Understanding space plasma through diagnostics and modelling

Abstract

The fourth fundamental state of matter, plasma, is a highly ionized gas composed of neutral atoms, free electrons, and ions. A comprehensive understanding of plasma behavior necessitates accurate measurement of key plasma parameters such as plasma potential, electron and ion densities, and electron temperature. This thesis presents the development of a plasma diagnostics toolkit combining Optical Emission Spectroscopy, often abbreviated as OES, and the Langmuir probe, designed to operate within a custom-fabricated plasma chamber.

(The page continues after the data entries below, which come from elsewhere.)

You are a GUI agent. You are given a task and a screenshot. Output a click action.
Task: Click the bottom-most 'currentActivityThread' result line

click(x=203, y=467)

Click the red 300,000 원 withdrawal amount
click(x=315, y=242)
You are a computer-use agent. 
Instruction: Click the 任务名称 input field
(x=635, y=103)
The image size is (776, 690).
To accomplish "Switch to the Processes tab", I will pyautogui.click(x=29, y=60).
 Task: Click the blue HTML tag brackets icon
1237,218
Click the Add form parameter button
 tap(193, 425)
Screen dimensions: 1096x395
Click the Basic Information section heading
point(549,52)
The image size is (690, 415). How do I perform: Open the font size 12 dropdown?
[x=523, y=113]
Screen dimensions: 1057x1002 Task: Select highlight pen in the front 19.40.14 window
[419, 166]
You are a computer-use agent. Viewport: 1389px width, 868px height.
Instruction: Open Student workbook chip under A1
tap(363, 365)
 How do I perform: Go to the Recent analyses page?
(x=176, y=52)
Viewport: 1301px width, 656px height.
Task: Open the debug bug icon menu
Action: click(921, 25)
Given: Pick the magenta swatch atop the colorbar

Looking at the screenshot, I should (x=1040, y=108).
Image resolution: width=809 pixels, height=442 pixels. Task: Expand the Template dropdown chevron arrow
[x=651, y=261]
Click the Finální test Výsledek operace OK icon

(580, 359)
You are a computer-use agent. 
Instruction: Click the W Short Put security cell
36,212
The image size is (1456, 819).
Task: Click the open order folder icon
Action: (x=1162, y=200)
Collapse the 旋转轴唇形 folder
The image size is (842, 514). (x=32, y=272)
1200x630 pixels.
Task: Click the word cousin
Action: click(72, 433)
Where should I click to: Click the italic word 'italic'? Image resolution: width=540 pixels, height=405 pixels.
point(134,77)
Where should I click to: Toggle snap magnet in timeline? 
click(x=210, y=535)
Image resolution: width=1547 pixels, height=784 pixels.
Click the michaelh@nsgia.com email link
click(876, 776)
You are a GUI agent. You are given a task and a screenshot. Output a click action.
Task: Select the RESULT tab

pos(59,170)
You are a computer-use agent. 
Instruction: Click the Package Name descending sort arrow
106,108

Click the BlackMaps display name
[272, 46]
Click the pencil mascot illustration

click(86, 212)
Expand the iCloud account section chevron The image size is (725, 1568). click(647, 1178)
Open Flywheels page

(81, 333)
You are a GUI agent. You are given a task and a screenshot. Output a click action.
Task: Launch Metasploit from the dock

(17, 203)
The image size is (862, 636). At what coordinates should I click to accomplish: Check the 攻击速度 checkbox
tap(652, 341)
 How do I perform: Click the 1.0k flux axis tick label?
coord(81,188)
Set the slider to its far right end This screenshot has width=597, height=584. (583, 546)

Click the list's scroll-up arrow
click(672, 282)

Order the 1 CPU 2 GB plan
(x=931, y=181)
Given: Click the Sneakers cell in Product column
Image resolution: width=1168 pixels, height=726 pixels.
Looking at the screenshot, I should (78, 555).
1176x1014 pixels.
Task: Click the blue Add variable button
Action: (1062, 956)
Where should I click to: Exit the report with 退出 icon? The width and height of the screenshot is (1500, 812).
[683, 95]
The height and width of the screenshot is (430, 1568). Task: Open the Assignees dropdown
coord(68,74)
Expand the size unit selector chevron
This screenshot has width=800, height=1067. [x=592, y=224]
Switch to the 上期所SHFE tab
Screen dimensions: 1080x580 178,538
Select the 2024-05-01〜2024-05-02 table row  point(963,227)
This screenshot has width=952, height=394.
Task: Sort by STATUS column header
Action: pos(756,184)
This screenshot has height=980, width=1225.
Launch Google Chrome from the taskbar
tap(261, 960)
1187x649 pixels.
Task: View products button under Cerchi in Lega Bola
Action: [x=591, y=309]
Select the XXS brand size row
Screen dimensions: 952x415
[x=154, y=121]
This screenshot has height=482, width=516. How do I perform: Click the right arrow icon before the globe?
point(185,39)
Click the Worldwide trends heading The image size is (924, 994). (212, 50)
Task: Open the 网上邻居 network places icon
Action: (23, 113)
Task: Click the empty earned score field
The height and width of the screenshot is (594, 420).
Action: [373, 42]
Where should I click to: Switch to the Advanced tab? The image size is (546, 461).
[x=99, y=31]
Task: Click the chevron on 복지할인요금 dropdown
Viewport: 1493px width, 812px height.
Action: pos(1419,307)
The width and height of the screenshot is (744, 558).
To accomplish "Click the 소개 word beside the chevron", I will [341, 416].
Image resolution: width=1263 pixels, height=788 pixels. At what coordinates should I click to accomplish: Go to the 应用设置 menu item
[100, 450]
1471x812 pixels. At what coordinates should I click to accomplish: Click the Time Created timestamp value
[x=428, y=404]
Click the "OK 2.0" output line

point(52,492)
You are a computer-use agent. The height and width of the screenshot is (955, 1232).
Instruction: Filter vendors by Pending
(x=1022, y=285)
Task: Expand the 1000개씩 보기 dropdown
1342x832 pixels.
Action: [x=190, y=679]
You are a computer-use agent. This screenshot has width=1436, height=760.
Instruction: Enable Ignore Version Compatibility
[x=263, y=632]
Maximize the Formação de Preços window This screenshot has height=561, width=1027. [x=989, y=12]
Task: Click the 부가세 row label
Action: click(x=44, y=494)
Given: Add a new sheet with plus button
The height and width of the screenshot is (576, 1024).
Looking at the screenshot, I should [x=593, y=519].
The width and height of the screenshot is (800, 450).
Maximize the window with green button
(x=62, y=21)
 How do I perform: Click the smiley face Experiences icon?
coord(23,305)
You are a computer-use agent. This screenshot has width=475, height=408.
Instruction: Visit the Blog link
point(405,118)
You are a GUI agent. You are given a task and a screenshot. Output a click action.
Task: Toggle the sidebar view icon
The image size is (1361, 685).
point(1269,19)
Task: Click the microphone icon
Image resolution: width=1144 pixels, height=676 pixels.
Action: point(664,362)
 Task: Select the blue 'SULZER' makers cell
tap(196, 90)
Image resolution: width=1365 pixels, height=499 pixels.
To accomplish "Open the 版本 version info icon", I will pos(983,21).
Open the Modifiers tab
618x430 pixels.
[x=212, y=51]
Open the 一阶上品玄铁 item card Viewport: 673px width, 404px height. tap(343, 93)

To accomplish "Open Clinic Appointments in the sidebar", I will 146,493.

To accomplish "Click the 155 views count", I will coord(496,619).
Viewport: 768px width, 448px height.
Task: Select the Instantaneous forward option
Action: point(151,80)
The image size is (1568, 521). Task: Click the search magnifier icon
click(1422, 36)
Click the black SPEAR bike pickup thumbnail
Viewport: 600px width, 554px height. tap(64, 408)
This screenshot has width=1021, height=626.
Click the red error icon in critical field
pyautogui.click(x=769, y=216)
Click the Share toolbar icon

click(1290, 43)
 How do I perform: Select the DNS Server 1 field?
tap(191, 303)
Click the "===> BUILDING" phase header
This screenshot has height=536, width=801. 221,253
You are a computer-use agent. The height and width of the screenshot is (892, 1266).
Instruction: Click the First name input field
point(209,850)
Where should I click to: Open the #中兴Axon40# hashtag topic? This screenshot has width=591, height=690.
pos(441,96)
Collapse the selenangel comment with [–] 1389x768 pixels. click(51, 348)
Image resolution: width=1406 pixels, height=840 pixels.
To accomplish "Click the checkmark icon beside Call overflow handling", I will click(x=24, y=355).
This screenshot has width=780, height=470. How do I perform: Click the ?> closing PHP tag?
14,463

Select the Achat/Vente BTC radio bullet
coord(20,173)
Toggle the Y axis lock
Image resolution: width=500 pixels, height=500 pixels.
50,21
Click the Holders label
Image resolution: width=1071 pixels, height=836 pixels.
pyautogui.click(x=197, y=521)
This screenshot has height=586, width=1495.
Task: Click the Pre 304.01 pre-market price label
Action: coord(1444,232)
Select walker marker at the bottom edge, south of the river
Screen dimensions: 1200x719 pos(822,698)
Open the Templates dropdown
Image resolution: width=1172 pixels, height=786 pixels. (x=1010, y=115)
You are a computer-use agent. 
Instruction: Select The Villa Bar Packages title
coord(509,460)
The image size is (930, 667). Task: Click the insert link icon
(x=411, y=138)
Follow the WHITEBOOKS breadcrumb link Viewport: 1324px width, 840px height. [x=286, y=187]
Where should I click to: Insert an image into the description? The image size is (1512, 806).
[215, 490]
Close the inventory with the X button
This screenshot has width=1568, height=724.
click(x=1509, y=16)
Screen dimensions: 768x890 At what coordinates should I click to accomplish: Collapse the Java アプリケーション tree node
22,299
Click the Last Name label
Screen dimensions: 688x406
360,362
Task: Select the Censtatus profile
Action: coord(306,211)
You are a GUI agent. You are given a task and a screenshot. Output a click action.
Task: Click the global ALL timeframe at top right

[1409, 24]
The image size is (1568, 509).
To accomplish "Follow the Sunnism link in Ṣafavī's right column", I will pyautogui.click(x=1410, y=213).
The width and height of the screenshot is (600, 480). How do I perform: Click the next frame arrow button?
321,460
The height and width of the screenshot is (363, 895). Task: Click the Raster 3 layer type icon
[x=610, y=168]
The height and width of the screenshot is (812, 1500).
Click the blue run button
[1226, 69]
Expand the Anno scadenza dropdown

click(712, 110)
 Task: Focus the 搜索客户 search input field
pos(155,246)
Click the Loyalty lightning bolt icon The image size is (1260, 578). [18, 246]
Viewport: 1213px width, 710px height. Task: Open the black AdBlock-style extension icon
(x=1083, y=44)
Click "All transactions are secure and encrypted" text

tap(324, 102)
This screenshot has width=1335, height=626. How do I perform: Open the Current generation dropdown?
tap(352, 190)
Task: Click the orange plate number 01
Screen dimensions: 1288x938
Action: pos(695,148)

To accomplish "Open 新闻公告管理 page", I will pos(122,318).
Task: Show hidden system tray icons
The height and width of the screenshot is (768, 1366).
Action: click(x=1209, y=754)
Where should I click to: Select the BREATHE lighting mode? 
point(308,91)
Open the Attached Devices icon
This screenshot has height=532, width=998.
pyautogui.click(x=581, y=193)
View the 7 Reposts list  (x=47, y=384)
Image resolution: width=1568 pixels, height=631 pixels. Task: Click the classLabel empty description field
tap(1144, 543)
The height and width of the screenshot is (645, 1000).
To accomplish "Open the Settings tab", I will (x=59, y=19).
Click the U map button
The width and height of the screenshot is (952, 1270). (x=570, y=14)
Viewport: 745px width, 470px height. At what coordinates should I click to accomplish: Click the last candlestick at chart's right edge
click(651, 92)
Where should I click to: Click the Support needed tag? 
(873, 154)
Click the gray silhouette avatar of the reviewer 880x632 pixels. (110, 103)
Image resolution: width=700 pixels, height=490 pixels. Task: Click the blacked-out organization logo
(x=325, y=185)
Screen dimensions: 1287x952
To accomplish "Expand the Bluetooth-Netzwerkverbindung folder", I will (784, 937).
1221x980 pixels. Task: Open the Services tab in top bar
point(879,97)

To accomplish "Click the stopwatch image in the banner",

Air and argon plasmas were generated at varying discharge conditions and characterized using an OES spectrometer. Spectral data were acquired via the software interface integrated with the spectrometer, followed by baseline correction and smoothing to identify peak wavelengths and intensities. These refined spectra enabled the construction of Boltzmann plots, from which the electron temperature (Te) was derived. Electron density (ne) was subsequently calculated using the FWHM and the Stark broadening parameter (ω) of selected emission lines. Furthermore, additional key plasma parameters were computed for a range of pressures and applied voltages. Trends and correlations between these parameters and discharge conditions were analyzed and presented graphically, offering deeper insight into the influence of pressure and voltage on plasma behavior.